On Sat, Apr 18, 2009 at 2:46 PM, Maurizio <maurizio.gran...@gmail.com> wrote:
> Could you be clearer? As I told, I'm not familiar with rings. I don't
> even know the meaning of the argument of GF (I took the number 5 from
> an example I see in sage-support group, I think). Do you think that QQ
> [] could fit in this case? Moreover, what's the difference between QQ
> and QQbar?

GF(5) means the Galois field of characteristic 5, a.k.a. the integers
modulo 5.  (So in GF(5), you have 2*3 = 1, 3+4 = 2, etc.)  It's
probably quite irrelevant for computing integrals.

QQ is the rational numbers (fractions).  QQbar is the algebraic
closure of QQ; this means it includes every complex number which is
the root of a polynomial with rational coefficients.  So it includes
things like sqrt(2) (which is a root of x^2-2), and sqrt(-1) (a root
of x^2+1), as well as more exotic numbers like the roots of x^5-x-1,
which can't be expressed using radicals (roots).  (QQbar does not
include all complex numbers, though; for instance, it does not include
pi or e, which are transcendental rather than algebraic.)

> Now let's go to Carl's help...
>
>> Taking a quick look at that page, it looks like they want the exact
>> roots in CC of a polynomial with algebraic coefficients.  In Sage, we
>> can get this with QQbar:
>>
>> sage: K.<x> = QQbar[]
>> sage: (x^5-x-1).roots(ring=QQbar)
>>
>
> First problem with QQbar: it seems that resultant() doesn't like it,
> because it is not able to convert it to a Singular ring (this is the
> error, I'm not attaching all the output, tell me if you need it)
>
> TypeError: no conversion of this ring to a Singular ring defined

Looks like this hasn't been implemented yet.

> On the contrary, QQ[] seems to work fine with resultant (but it
> doesn't have roots() )

Univariate polynomials over QQ definitely have roots(); were you using
a multivariate polynomial ring?

> Moreover, it seems that QQbar roots() is not working for multivariate
> polynomials ring... is it true or am I just missing something else? In
> that case, is possible to let it work in multivariate polynomials? As
> you can imagine, I would like to think about this as a method of
> solving integrals, so it is very likely to have a symbolic expression
> with more than just a single symbolic variable.
>
> Apart from this, is there another way to solve an equation (with more
> than a single symbolic variable) obtaining exact roots? It seems that
> maxima would do the work (with algebraic numbers...), is it possible
> that it is the only symbolic equation solver within SAGE? What about
> SymPy or anything else?

What does this even mean?  .roots() gives a list of all the solutions
of a univariate polynomial equation.  But a multivariate polynomial
equation will usually have an infinite number of solutions; for
instance, x^2+y^2-1=0 has an infinite number of solutions over the
rationals (or the reals, or the algebraic reals, etc.)

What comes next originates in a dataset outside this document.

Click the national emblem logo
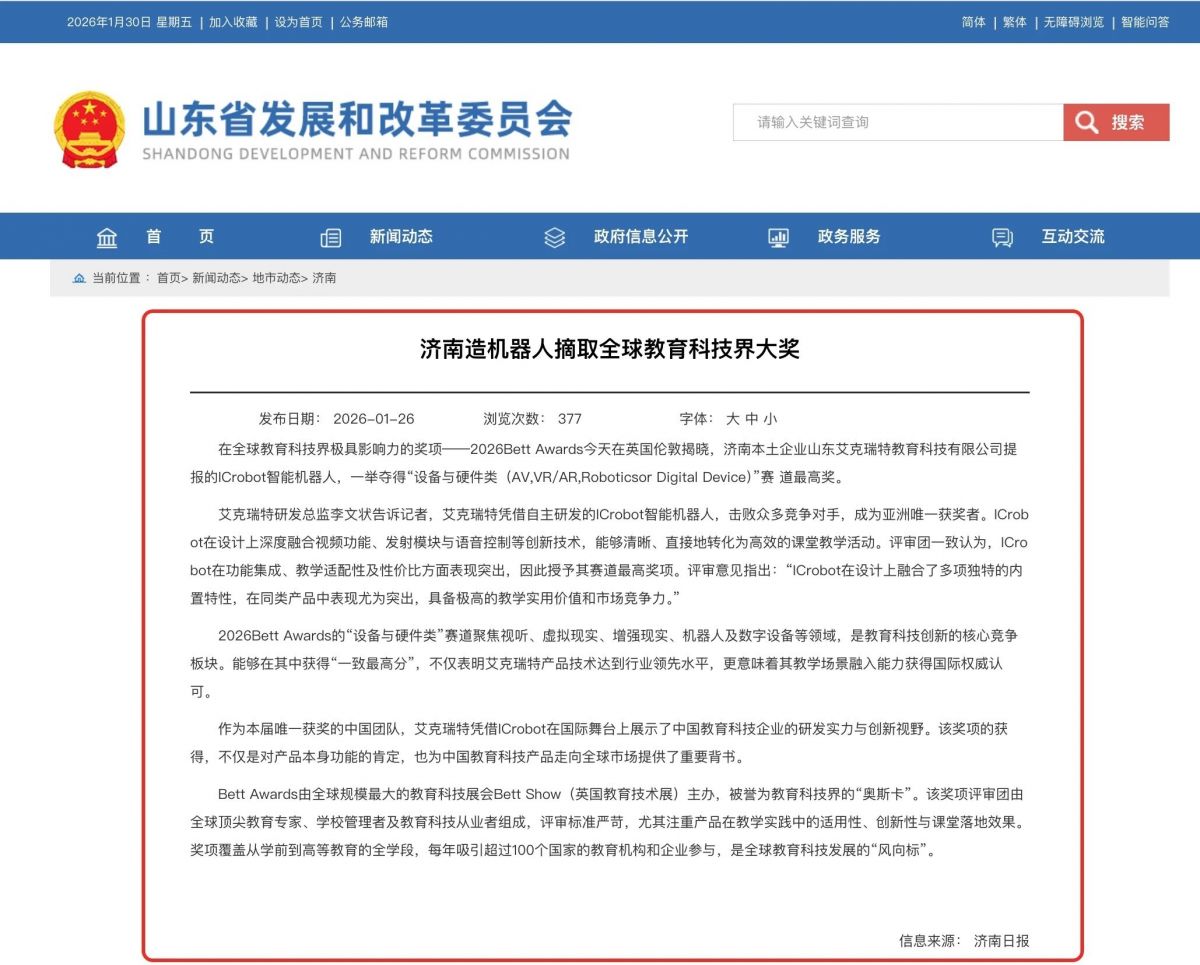 click(90, 130)
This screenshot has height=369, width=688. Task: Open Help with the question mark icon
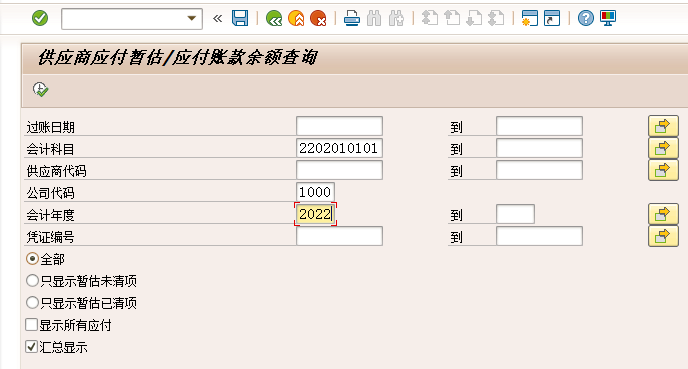point(585,18)
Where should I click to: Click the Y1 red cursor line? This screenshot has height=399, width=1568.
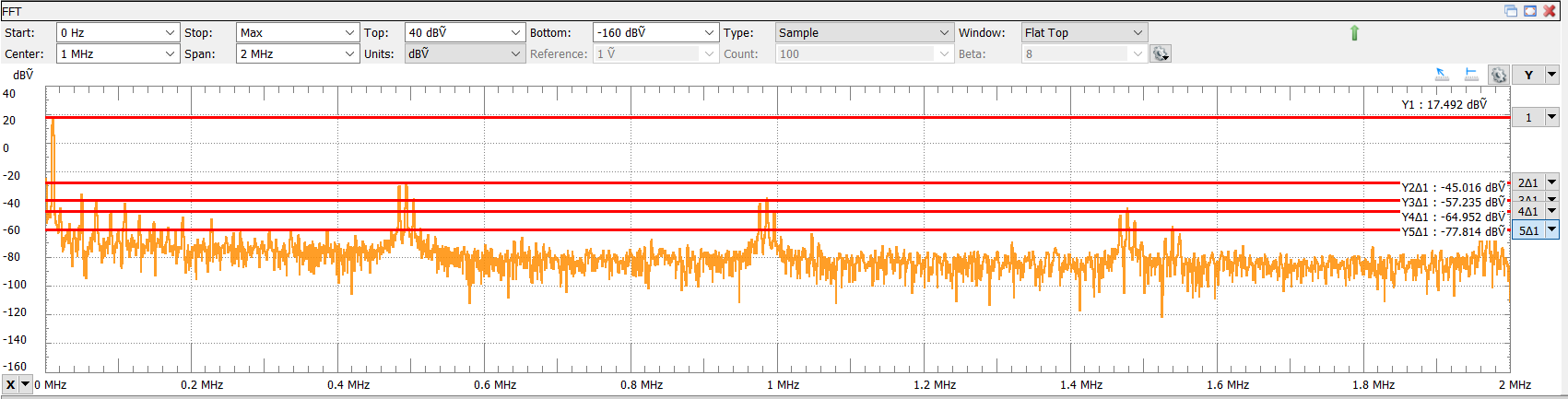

If you have a system of multivariate polynomial equations, then the
system might have only finitely many solutions.

> Finally, I still would like to know which is the best way to translate
> the output of a calculation with polynomial rings into a symbolic
> expression, that can be carried on with maxima or pynac. Can you help
> me?

If p is a polynomial, then SR(p) is a symbolic expression.